🤖 AI Summary
Existing vision-language model (VLM) evaluation benchmarks exhibit Western-centric biases and lack systematic assessment of cultural diversity and multilingual capabilities. Method: We introduce IndicVLM-Bench—the first large-scale, multilingual vision-language benchmark focused on the Indian subcontinent—comprising 5,000 images, 37,000 question-answer pairs across 11 Indian languages, and three core tasks: visual question answering, image–text retrieval, and image captioning. It covers six question types and thirteen culturally grounded themes. We propose cross-lingual alignment and cultural context modeling techniques and release a high-quality parallel annotation corpus. Contribution/Results: Evaluating eight representative VLM families on IndicVLM-Bench, we systematically uncover substantial deficiencies in Indian language comprehension and cultural commonsense reasoning—previously unreported.
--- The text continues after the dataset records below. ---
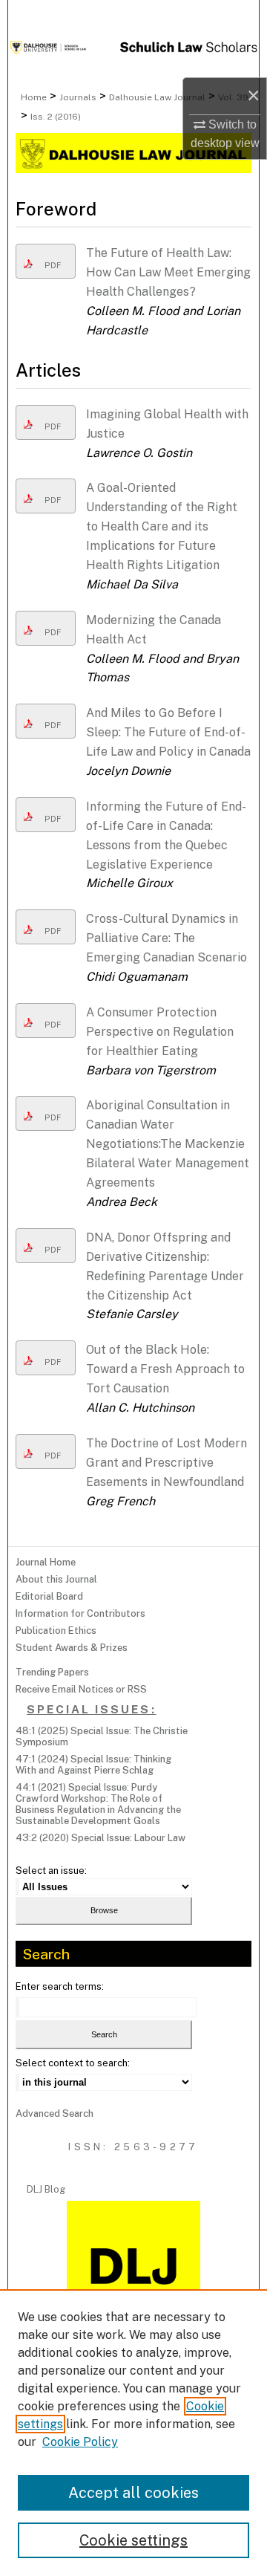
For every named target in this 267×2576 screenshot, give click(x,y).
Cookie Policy (80, 2442)
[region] (133, 2432)
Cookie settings (133, 2540)
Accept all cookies (133, 2493)
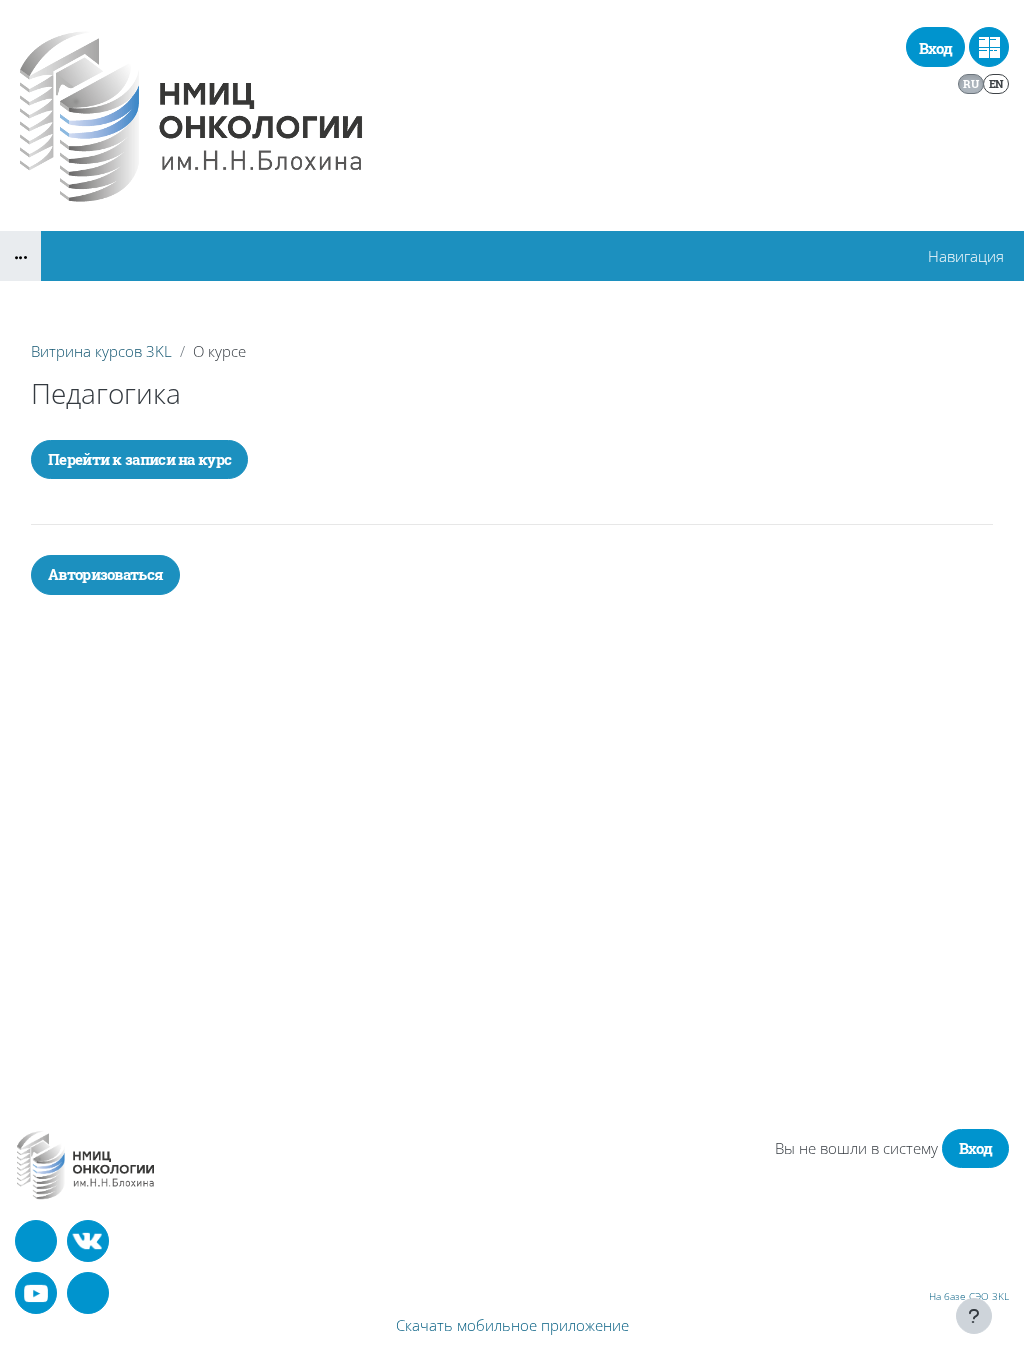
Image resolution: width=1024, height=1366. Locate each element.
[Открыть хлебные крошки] (20, 256)
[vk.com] (88, 1241)
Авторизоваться (105, 574)
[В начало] (85, 1164)
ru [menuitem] (970, 83)
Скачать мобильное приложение (512, 1325)
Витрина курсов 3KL (101, 351)
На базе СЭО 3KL (969, 1296)
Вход (935, 48)
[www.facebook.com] (36, 1241)
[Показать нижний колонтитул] (974, 1316)
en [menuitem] (996, 83)
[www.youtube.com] (36, 1293)
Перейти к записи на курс (139, 459)
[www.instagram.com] (88, 1293)
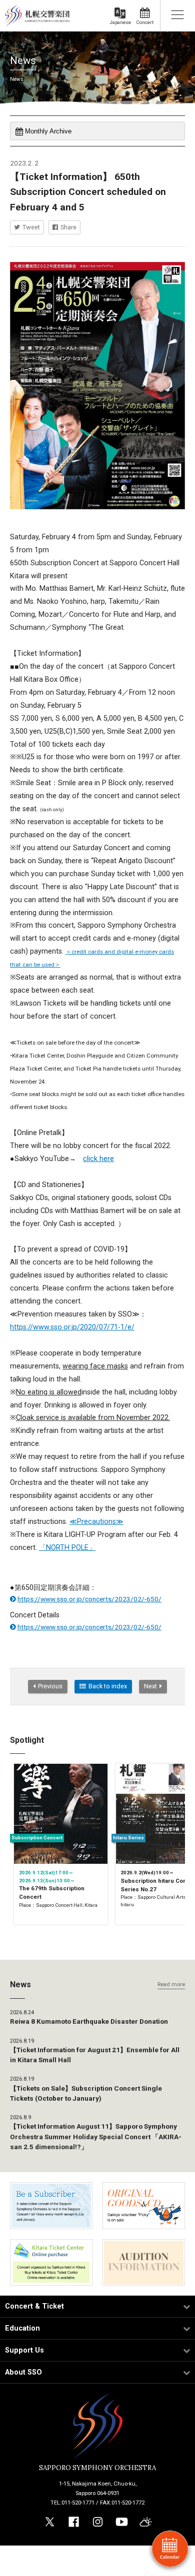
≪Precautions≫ (97, 1521)
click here (98, 1159)
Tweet (31, 227)
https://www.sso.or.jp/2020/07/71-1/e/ (72, 1327)
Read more (171, 1984)
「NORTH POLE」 (67, 1547)
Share (68, 227)
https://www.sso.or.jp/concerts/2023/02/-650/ (90, 1599)
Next (150, 1686)
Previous (50, 1686)
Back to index (107, 1686)
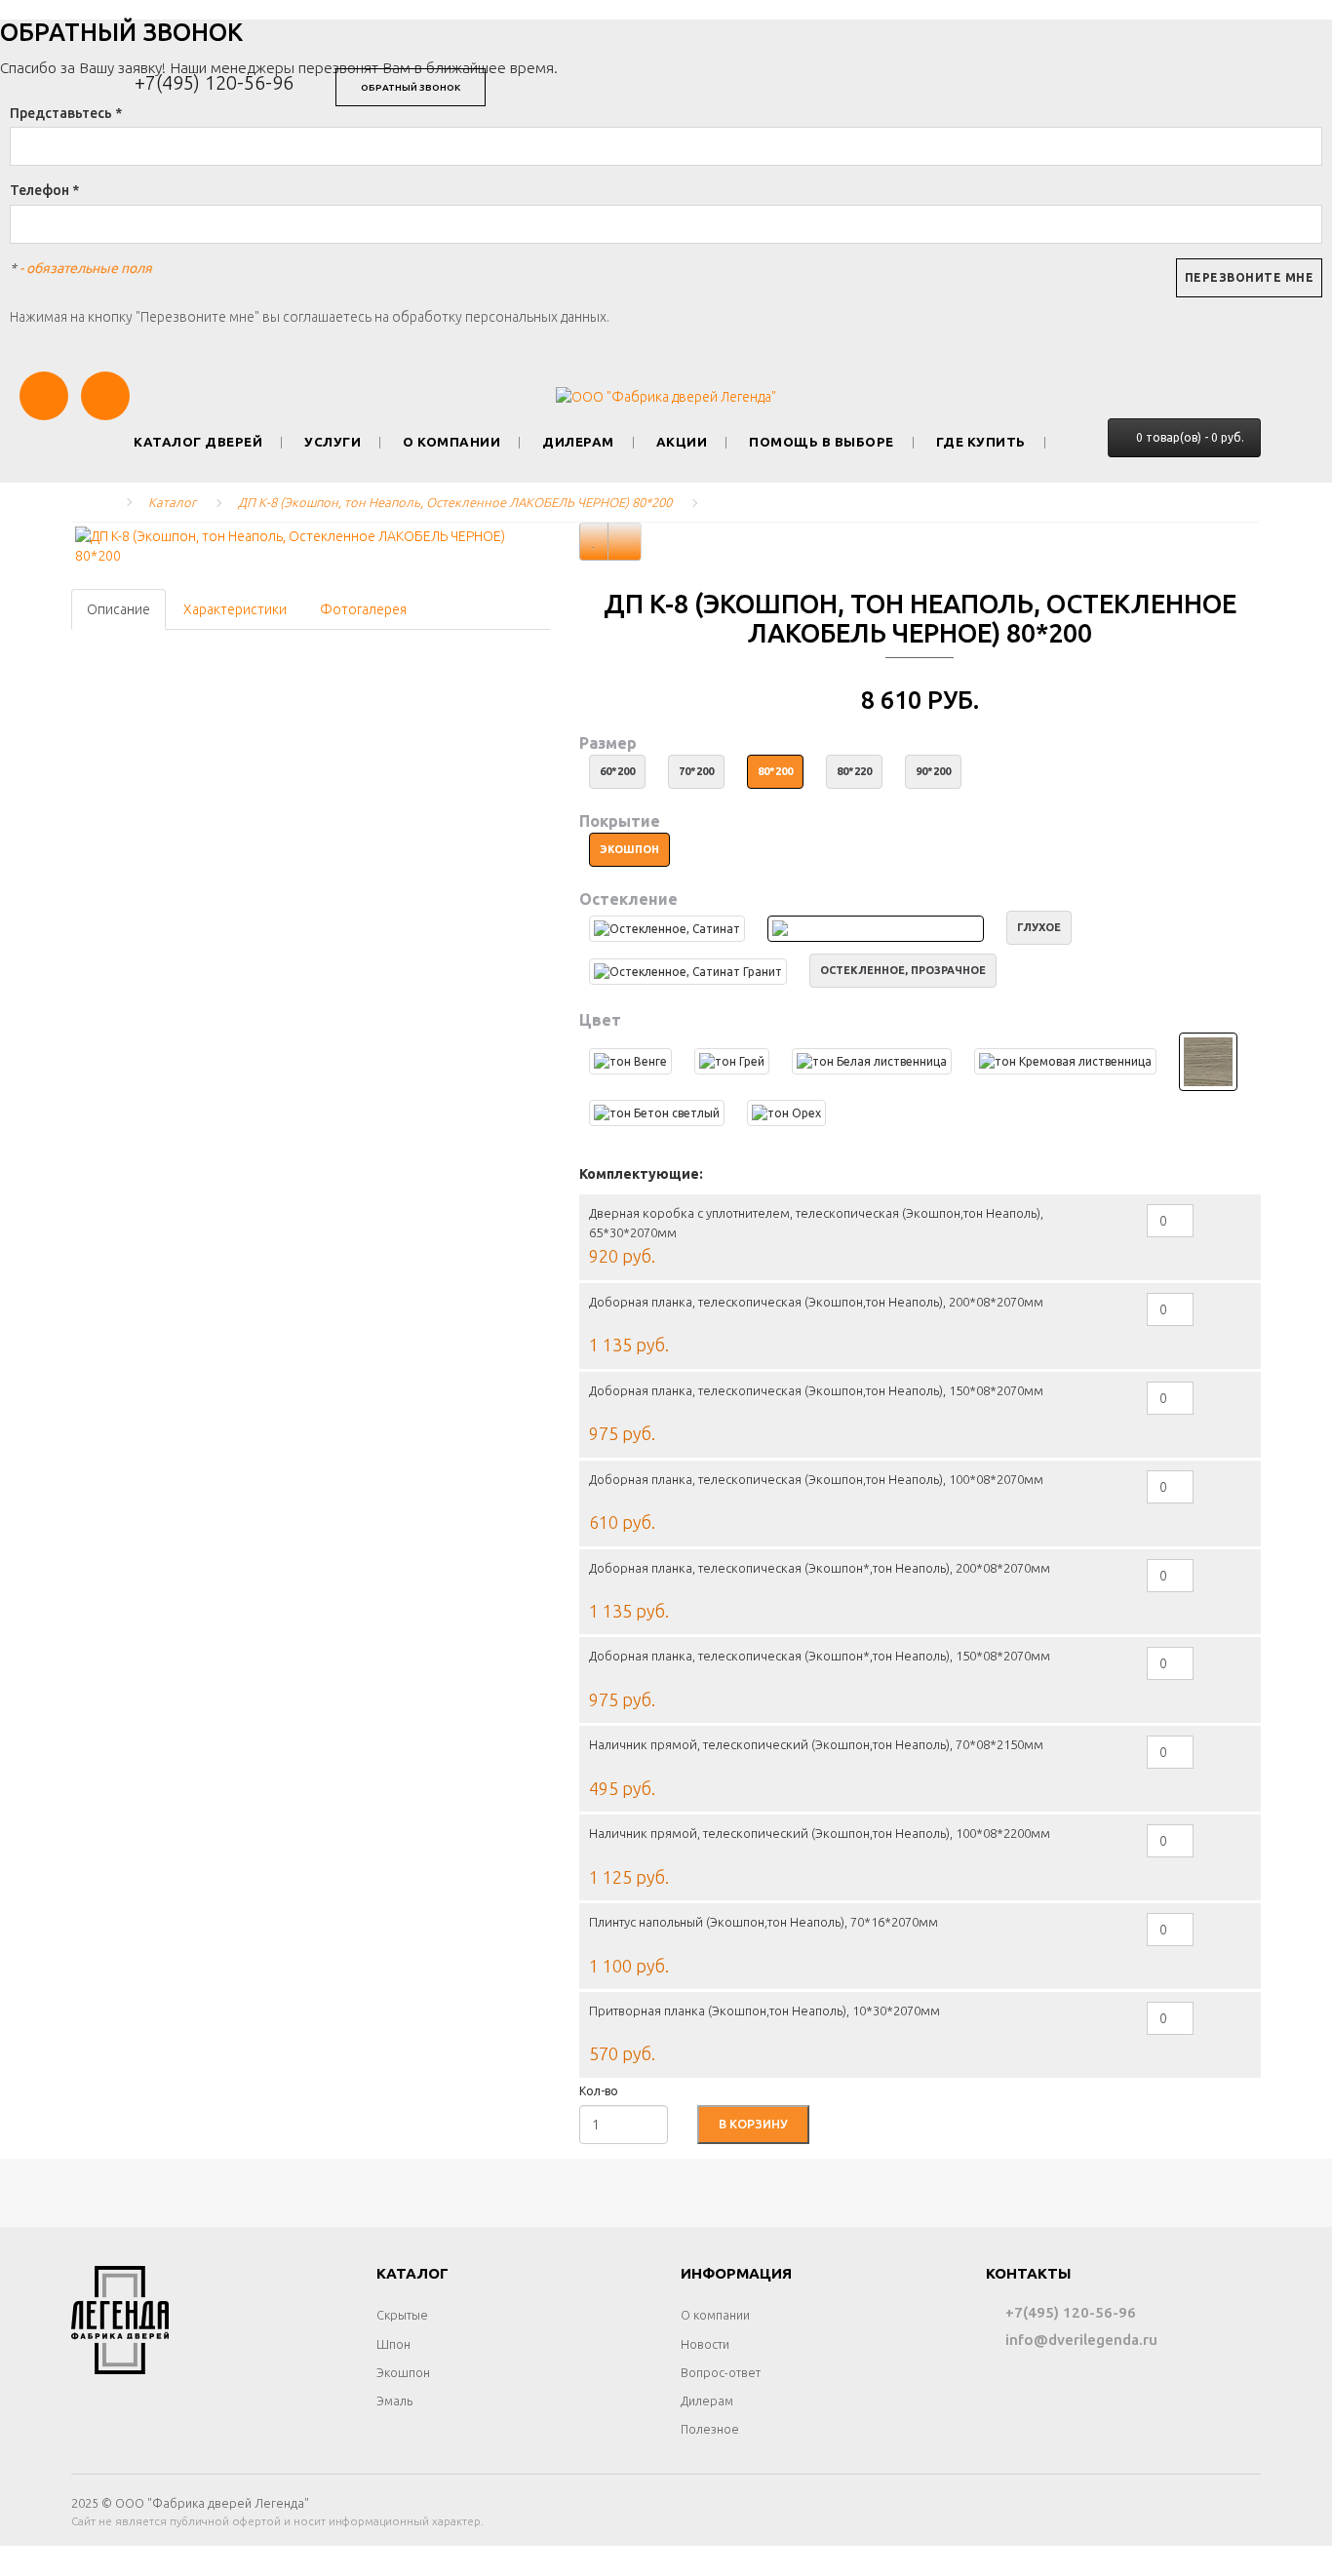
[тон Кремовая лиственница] (1065, 1061)
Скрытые (402, 2315)
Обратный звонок (410, 87)
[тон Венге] (630, 1061)
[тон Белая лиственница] (872, 1061)
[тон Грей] (731, 1061)
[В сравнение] (624, 542)
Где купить (981, 442)
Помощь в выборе (821, 442)
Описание (118, 609)
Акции (682, 442)
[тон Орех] (786, 1113)
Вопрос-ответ (721, 2372)
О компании (451, 442)
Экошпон (403, 2372)
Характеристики (235, 609)
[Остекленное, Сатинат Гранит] (688, 971)
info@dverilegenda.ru (1079, 2339)
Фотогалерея (363, 609)
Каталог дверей (198, 442)
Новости (705, 2344)
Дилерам (578, 442)
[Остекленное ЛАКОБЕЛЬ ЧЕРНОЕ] (875, 929)
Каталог (172, 502)
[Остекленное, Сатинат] (667, 929)
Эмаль (394, 2400)
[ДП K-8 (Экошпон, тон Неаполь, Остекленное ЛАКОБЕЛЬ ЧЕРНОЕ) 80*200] (310, 546)
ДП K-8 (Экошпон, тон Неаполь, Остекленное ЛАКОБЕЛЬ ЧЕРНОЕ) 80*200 (455, 502)
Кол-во (598, 2091)
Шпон (393, 2344)
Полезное (710, 2429)
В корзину (753, 2123)
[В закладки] (593, 542)
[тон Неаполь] (1208, 1062)
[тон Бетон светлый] (657, 1113)
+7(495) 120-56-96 (214, 82)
The benchmark establishes a reproducible, culturally informed evaluation paradigm and provides empirical foundations for developing more inclusive multimodal AI systems.
📝 Abstract
Vision-language models (VLMs) have demonstrated impressive generalization across multimodal tasks, yet most evaluation benchmarks remain Western-centric, leaving open questions about their performance in culturally diverse and multilingual settings. To address this gap, we introduce IndicVisionBench, the first large-scale benchmark centered on the Indian subcontinent. Covering English and 10 Indian languages, our benchmark spans 3 multimodal tasks, including Optical Character Recognition (OCR), Multimodal Machine Translation (MMT), and Visual Question Answering (VQA), covering 6 kinds of question types. Our final benchmark consists of a total of ~5K images and 37K+ QA pairs across 13 culturally grounded topics. In addition, we release a paired parallel corpus of annotations across 10 Indic languages, creating a unique resource for analyzing cultural and linguistic biases in VLMs. We evaluate a broad spectrum of 8 models, from proprietary closed-source systems to open-weights medium and large-scale models. Our experiments reveal substantial performance gaps, underscoring the limitations of current VLMs in culturally diverse contexts. By centering cultural diversity and multilinguality, IndicVisionBench establishes a reproducible evaluation framework that paves the way for more inclusive multimodal research.